Closed OlofL closed 8 months ago
Thanks for the report, @OlofL. Could you elaborate a bit on what kind of workload you're running? Is your model generating a regular table, streaming table, materialized view, or something else?
Of course. It is our standard daily build and it starts by creating table models, seeds then 88 different snapshots and then continuing with lots of incremental models, a few table models and finally a a number of views.
We have two workspaces, one is using Serverless, one is using Pro SQL Warehouses. The problem only occured in the Pro. By swithcing to Pro instead of Serverless in the other the problem occured there also.
No streaming tables, just a plan batch transformation.
job.txt Attached is the job definition yml with the sensitive data removed. Changing dbt-databricks library to less than 1.7.3 is the workaround we have found works.
The combination of things working when switching to serverless or 1.7.3, as well as the failures giving up after < 3 minutes suggests to me that something has changed in our retry policy in databricks-sql-connector 3.0.1 (which we upgraded to with 1.7.4). Going to work with @susodapop to try to figure out what is different.
Great! Since we are able to recreate the problem in both our environments I'm happy to help with any further testing if possible.
@OlofL if you can get your dbt artifacts to me from one of the failed runs (either file a ticket with your Databricks contact, or you can email it to me at ben.cassell@databricks.com), that would be very helpful.
I can get it from our second environment, so it is in your mailbox now
@OlofL do you see this issue at all with 1.7.3? I'm able to repro the failure this morning with 1.7.3 :/.
Great that you can replicate it. We have only seen it in 1.7.4, not in 1.7.3. But, to be on the safe side we have the settings to <1.7.3, so we are not running version 1.7.3 in our daily build, we are running an earlier version.
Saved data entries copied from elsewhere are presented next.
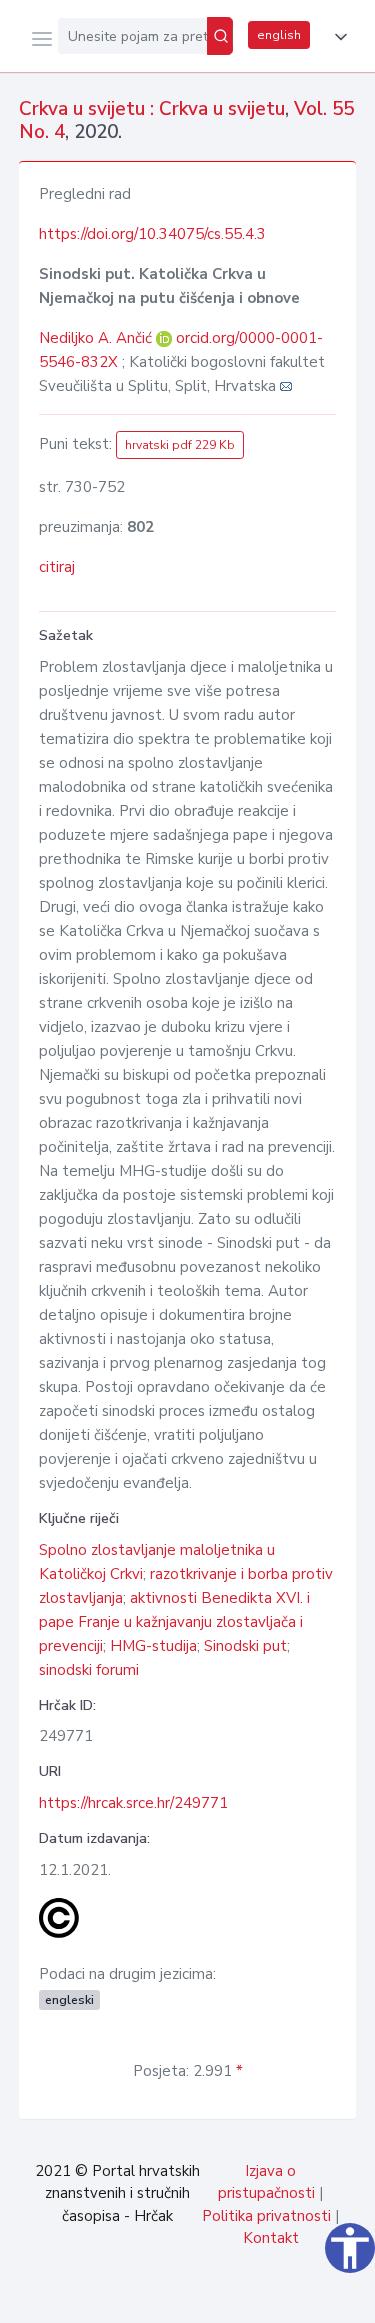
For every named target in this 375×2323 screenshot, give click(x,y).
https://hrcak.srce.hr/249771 (133, 1803)
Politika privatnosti (266, 2216)
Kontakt (271, 2238)
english (279, 35)
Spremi (211, 2297)
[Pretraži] (220, 36)
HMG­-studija (153, 1646)
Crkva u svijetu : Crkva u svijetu (152, 109)
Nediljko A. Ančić (97, 338)
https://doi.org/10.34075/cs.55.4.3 (152, 234)
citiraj (57, 567)
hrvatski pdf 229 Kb (180, 445)
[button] (337, 37)
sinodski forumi (89, 1670)
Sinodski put (245, 1646)
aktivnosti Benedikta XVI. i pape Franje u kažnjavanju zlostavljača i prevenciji (174, 1622)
I can try it again tomorrow with version 1.7.3 if that helps to make sure it is the same problem.
We are also experiencing the same issue with 1.7.4, but not with 1.7.3. 1.7.4 works OK if the SQL Warehouse is already running - but if the workflow has to start the SQL Warehouse that is when we encounter the 503 error.
Adding retries to the task is another workaround for us at this point.
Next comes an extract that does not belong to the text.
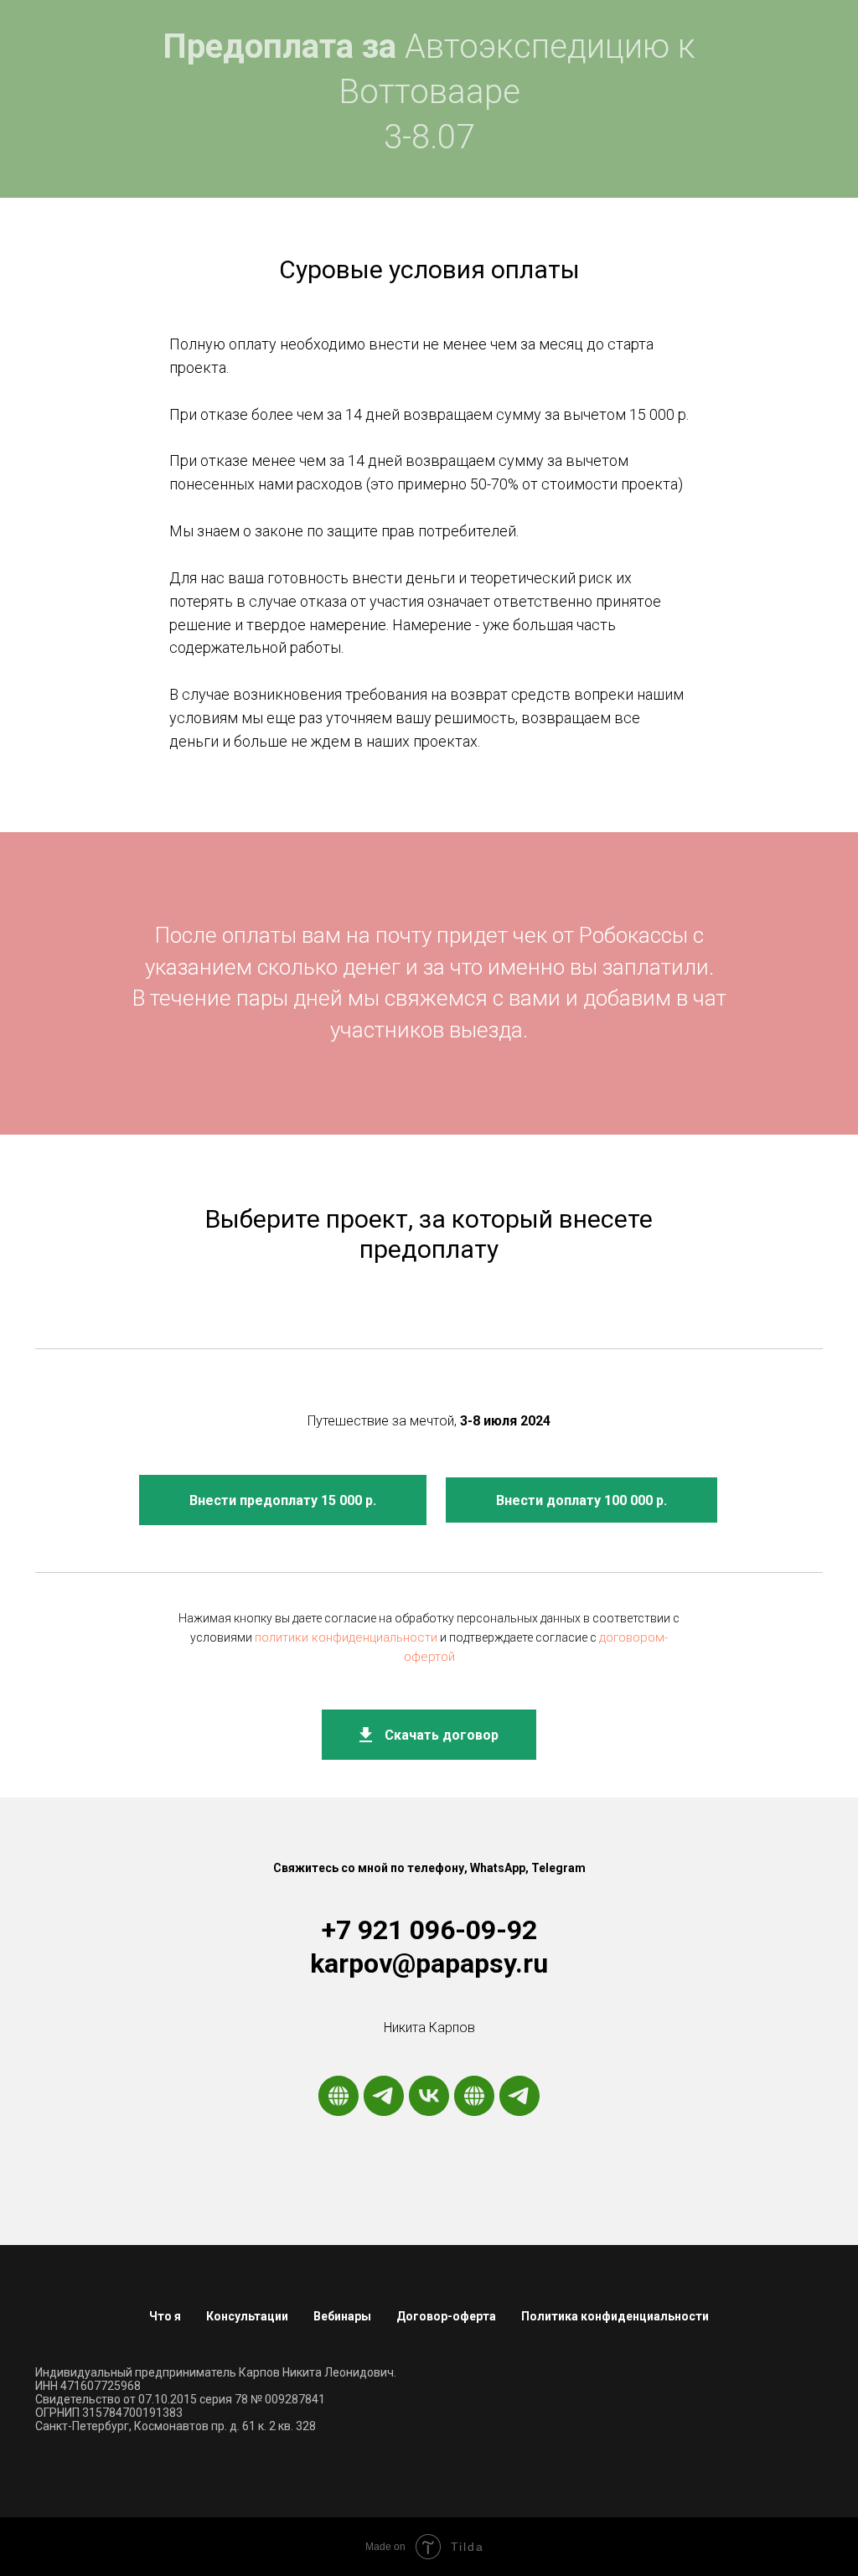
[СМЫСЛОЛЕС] (338, 2096)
Even after upgrading to 1.7.5, I'm still facing the same bug as described in this issue. I get the exact same error message as above. 1.7.3 is working fine for me.
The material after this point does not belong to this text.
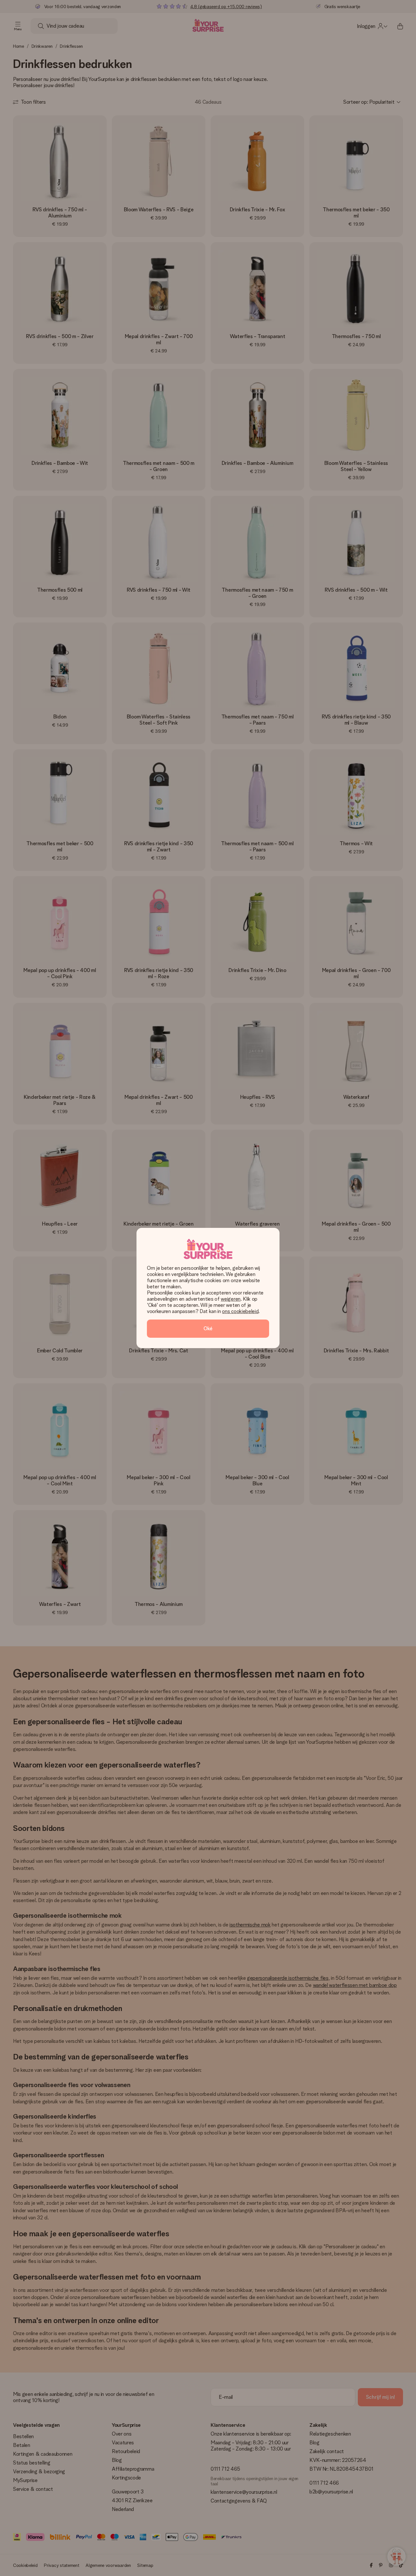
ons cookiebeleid (240, 1311)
Does 1.7.5 resolve the issue for you @OlofL @andrewpdillon ?
My full package list:
Package Version
------------------------- ----------
agate 1.7.1
annotated-types 0.6.0
appdirs 1.4.4
argcomplete 3.1.6
attrs 23.2.0
Babel 2.14.0
cachetools 5.3.2
certifi 2023.11.17
cffi 1.16.0
cfgv 3.4.0
chardet 5.2.0
charset-normalizer 3.3.2
click 8.1.7
colorama 0.4.6
commitizen 3.12.0
cryptography 42.0.2
databricks-sdk 0.17.0
databricks-sql-connector 3.0.2
dbt-core 1.7.6
dbt-databricks 1.7.5
dbt-extractor 0.5.1
dbt-semantic-interfaces 0.4.3
dbt-spark 1.7.1
decli 0.6.1
diff_cover 8.0.3
distlib 0.3.8
et-xmlfile 1.1.0
filelock 3.13.1
google-auth 2.27.0
identify 2.5.33
idna 3.6
importlib-metadata 6.11.0
iniconfig 2.0.0
isodate 0.6.1
jaraco.classes 3.3.0
jeepney 0.8.0
Jinja2 3.1.3
jsonschema 4.21.1
jsonschema-specifications 2023.12.1
keyring 24.3.0
leather 0.3.4
Logbook 1.5.3
lz4 4.3.3
MarkupSafe 2.1.4
mashumaro 3.12
minimal-snowplow-tracker 0.0.2
more-itertools 10.2.0
msgpack 1.0.7
networkx 3.2.1
nodeenv 1.8.0
numpy 1.26.3
oauthlib 3.2.2
openpyxl 3.1.2
packaging 23.2
pandas 2.1.4
parsedatetime 2.6
pathspec 0.11.2
pip 23.3.2
platformdirs 4.2.0
pluggy 1.4.0
pre-commit 2.18.1
prompt-toolkit 3.0.36
protobuf 4.25.2
pyarrow 14.0.2
pyasn1 0.5.1
pyasn1-modules 0.3.0
pycparser 2.21
pydantic 2.6.0
pydantic_core 2.16.1
Pygments 2.17.2
pytest 8.0.0
python-dateutil 2.8.2
python-slugify 8.0.2
pytimeparse 1.1.8
pytz 2023.4
PyYAML 6.0.1
questionary 2.0.1
referencing 0.33.0
regex 2023.12.25
requests 2.31.0
rpds-py 0.17.1
rsa 4.9
SecretStorage 3.3.3
setuptools 69.0.3
six 1.16.0
sqlfluff 2.3.5
sqlparams 6.0.1
sqlparse 0.4.4
tblib 3.0.0
termcolor 2.4.0
text-unidecode 1.3
thrift 0.16.0
toml 0.10.2
tomlkit 0.12.3
tqdm 4.66.1
typing_extensions 4.9.0
tzdata 2023.4
urllib3 1.26.18
virtualenv 20.25.0
wcwidth 0.2.13
wheel 0.42.0
zipp 3.17.0
Hi all, we had to pull 1.7.5 as well because it didn't completely fix the problem. If you'd like to help validate our latest attempt, can you try installing from the 1.7.4testing branch?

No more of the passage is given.